Le personnage principal du livre En attendant les barbares de l’écrivain sud-africain JM Coetzee est un magistrat qui dirige depuis des années un poste frontière d’un empire sans nom. Il se passe rarement quelque chose dans ce village. Tout le monde se connaît. Les sujets de l’Empire et les barbares de l’autre côté de la frontière, extrêmement poreuse, ont contourné les règles de telle sorte que chacun puisse vaquer à ses occupations sans gêner les autres. Le magistrat est également quelque peu corrompu. Les conflits ne profitent à personne ici.
Un jour, le magistrat reçoit la visite d’une délégation de la capitale conduite par le colonel Joll, des services secrets. Joll pense que les barbares préparent secrètement une attaque contre l’Empire.
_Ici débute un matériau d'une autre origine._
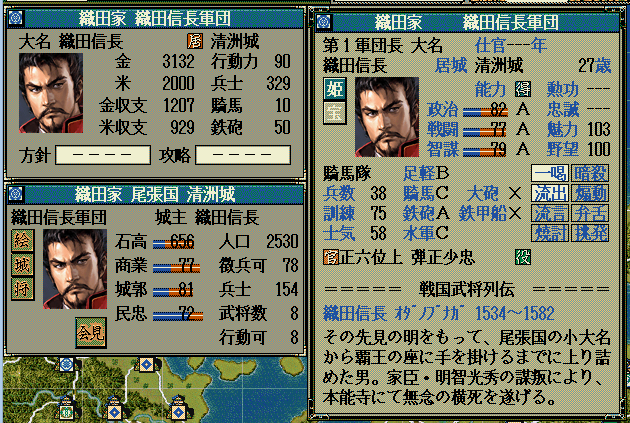The height and width of the screenshot is (423, 630).
Task: Open the 攻略 target field
Action: pos(243,155)
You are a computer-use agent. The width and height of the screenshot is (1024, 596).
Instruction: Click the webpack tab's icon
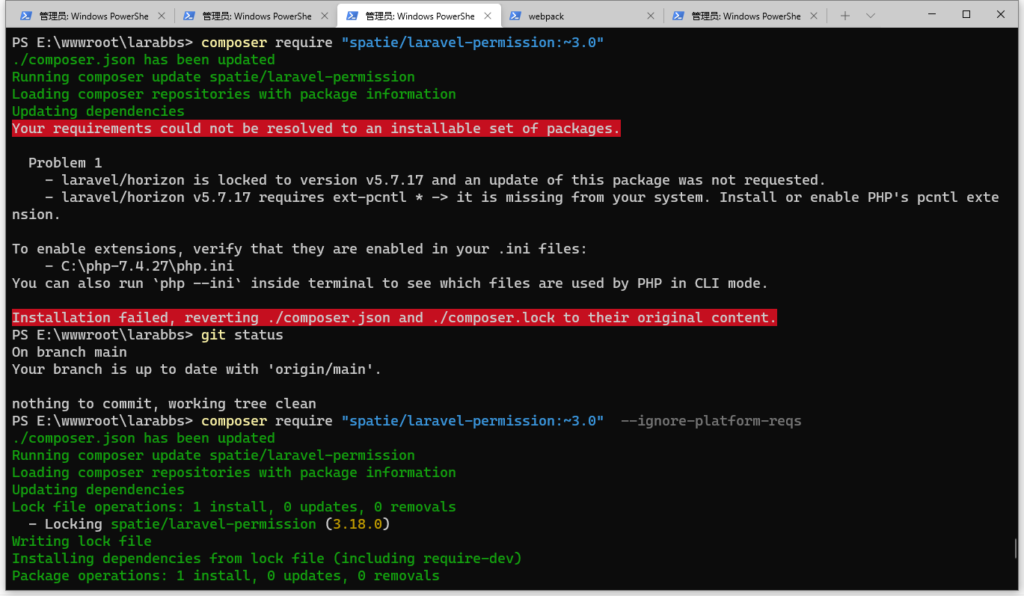[516, 16]
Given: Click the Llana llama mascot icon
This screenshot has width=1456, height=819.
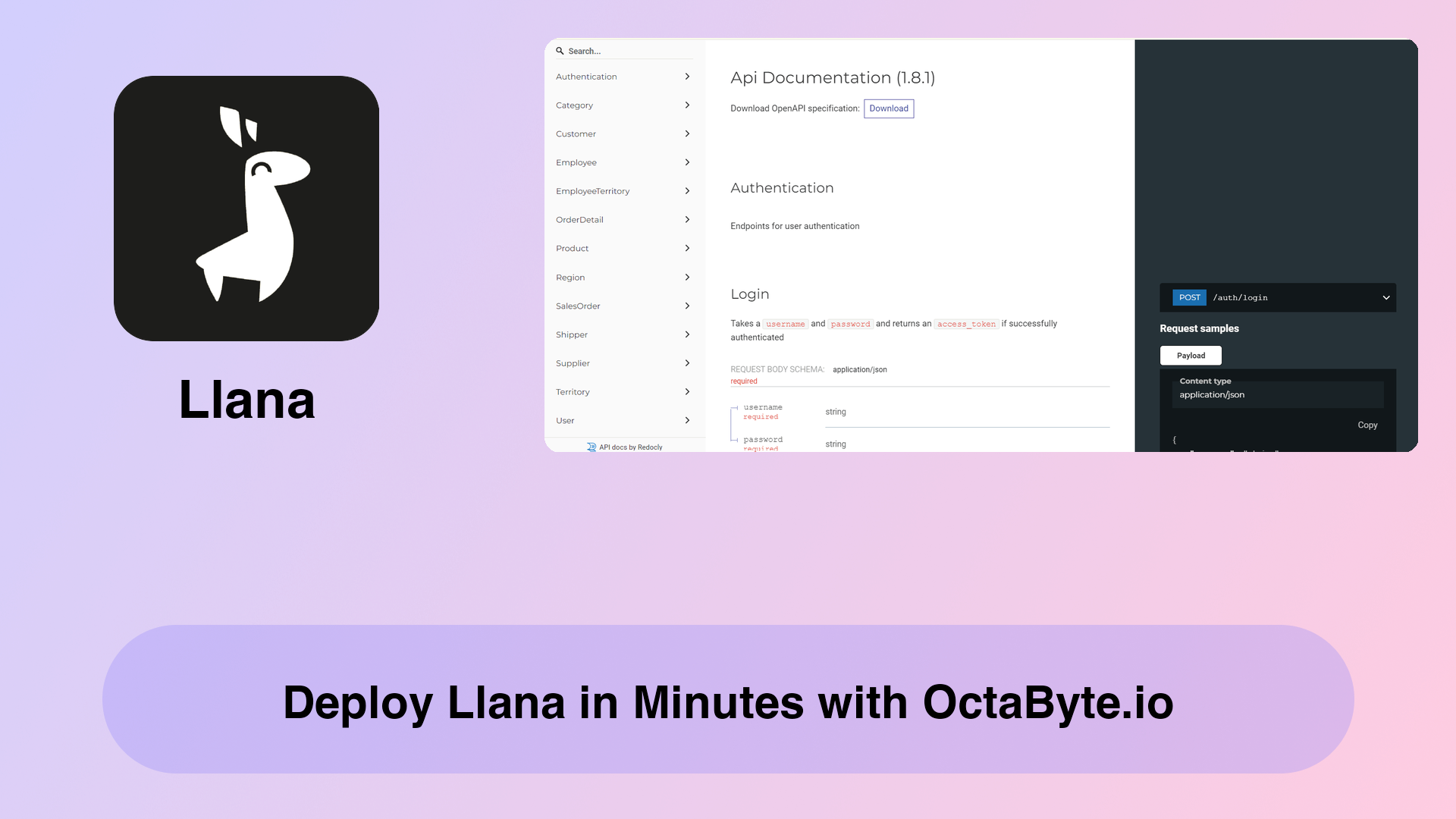Looking at the screenshot, I should (247, 208).
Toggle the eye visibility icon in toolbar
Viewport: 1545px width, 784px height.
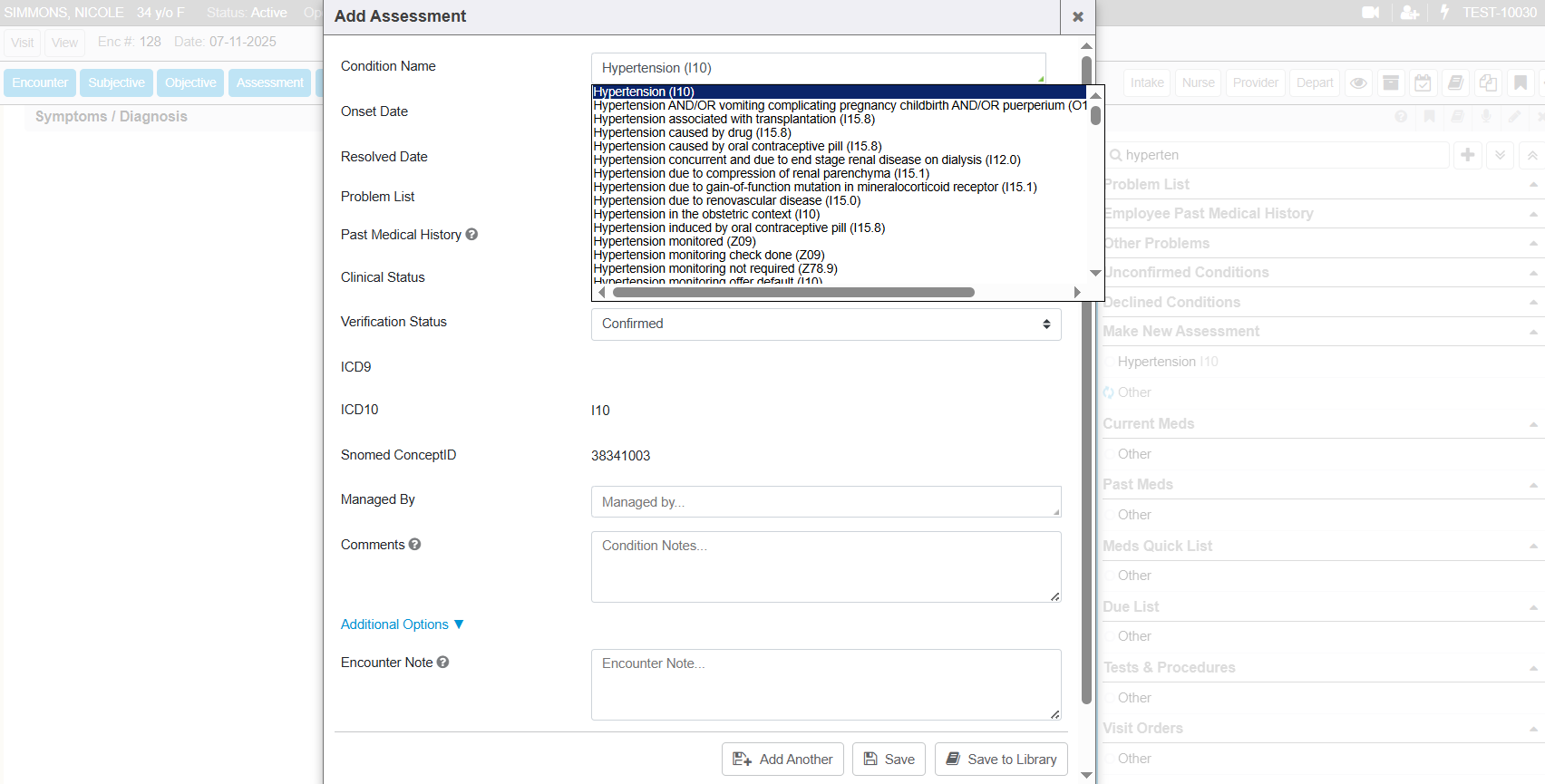tap(1357, 82)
Il arrête des masses de barbares, les humilie, les torture. Le magistrat les défend (« Ce sont des pêcheurs, pas des rebelles ! »), mais il est ignoré et traité durement. Personne pour le défendre.
De nombreux habitants deviennent aussi hystériques que le colonel, les autres gardent sagement la bouche fermée. Dans ce climat, tout barbare apparaît soudain comme un terroriste. Tout comportement autrefois normal est suspect. Finalement, le village se détruit lui-même – sans qu’un seul barbare n’attaque.
Ce livre a été publié dans les années 80, mais il est pertinent pour notre époque – aux Pays-Bas mais aussi en Europe. Coetzee, prix Nobel de littérature en 2003, décrit avec quelle facilité et rapidité quelques fanatiques peuvent dresser les uns contre les autres des groupes de population qui vivent en paix depuis longtemps. Tout ce dont vous avez besoin, ce sont de fausses rumeurs sur un certain groupe, ainsi que la volonté et l’énergie nécessaires pour intégrer ces rumeurs dans une histoire plus large sur la souveraineté, la nationalité et la sécurité. Ensuite, vous les klaxonnez. Si vous faites réellement peur aux citoyens, ils seront prêts à tout croire.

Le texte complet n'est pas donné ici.